Here’s a wizard. According to Great Guns’ flyer, the wizard “emanates puffs of smoke from his fingertips,” which as far as wizard magic goes is a very poor showing. I suppose it’s a magic missile in the very loosest sense, but it’s hardly a fireball or something, is it? Also they look more like meatballs than smoke. I’m being unfair, of course. Considering this is a game from 1983, that’s a very impressive wizard. I know it’s easier to implement such a sprite when the only movement the wizard makes would be best described as “jazz hands,” but it’s still a nice sprite.


Finally, there’s this cro-magnon recreation of a Scooby Doo bit where the cavemen scuttle back and forth carrying targets, and when you shoot them they change directions. Again, not the most engaging shooting gallery I’ve ever played. I spent most of my time wondering why they’ve all got blue hair. Fashion, I suppose. Oh, no, I get it - they're all wearing hats made from the pelts of those blue panthers I shot earlier. They have yet to develop either the sartorial skill or the levels of shame needed to cover their cavemen nudity, mind you.

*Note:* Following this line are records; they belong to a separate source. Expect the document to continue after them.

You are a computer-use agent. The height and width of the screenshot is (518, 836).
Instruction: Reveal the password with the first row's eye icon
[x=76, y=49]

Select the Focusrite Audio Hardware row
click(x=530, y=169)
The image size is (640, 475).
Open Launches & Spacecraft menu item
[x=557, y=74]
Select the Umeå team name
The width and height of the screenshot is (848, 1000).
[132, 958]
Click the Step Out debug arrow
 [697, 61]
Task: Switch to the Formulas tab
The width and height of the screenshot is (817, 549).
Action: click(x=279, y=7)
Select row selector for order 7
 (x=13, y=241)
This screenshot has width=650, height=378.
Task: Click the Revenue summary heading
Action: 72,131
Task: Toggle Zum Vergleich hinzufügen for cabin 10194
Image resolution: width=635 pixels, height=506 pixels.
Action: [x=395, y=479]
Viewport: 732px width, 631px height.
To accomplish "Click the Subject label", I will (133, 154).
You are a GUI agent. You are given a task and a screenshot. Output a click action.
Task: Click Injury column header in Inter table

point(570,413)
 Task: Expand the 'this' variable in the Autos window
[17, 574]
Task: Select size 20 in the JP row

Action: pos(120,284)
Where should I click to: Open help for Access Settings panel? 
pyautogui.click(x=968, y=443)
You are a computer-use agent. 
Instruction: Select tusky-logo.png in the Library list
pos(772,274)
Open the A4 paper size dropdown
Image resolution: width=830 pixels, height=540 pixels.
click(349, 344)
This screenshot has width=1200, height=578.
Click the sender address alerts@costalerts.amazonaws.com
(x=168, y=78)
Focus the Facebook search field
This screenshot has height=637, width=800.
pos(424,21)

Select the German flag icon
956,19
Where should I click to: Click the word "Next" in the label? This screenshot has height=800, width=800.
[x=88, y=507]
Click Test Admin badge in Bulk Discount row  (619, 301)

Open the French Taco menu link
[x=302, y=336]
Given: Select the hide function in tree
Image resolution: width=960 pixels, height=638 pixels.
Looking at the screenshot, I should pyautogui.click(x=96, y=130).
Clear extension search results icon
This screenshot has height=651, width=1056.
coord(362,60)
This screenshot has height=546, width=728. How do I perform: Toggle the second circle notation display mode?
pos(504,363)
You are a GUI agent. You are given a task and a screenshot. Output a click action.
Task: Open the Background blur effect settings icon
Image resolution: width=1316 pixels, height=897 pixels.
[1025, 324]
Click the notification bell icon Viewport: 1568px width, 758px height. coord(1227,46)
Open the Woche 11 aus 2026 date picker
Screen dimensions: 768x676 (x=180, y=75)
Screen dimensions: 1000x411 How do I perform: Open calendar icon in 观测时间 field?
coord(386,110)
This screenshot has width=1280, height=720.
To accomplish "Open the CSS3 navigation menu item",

That’s it for Great Guns. The game’ll keep going until you either run out of bullets or get bored and stop playing, and while I was playing it it felt like a fifty-fifty shout between those two outcomes. I’ve already said that it’s kinda pointless to try to decide whether Great Guns is “good” without playing it on original hardware, but given the scenes that are presented to you I don’t think it’d suddenly become an excellent game with a fake rifle in your hands. It’s certainly not bad, at least once you’ve turned the difficulty level down, and the bigger scenes are quite charming in their way. I think it’s just that Great Guns is old enough that it’s right on the cusp of being too simple for me to really enjoy all that much. It really is just point and shoot, with no power-ups or special challenges to liven things up. On the plus side, it does realise that all clowns should be eliminated and therefore serves a valuable purpose as an educational tool.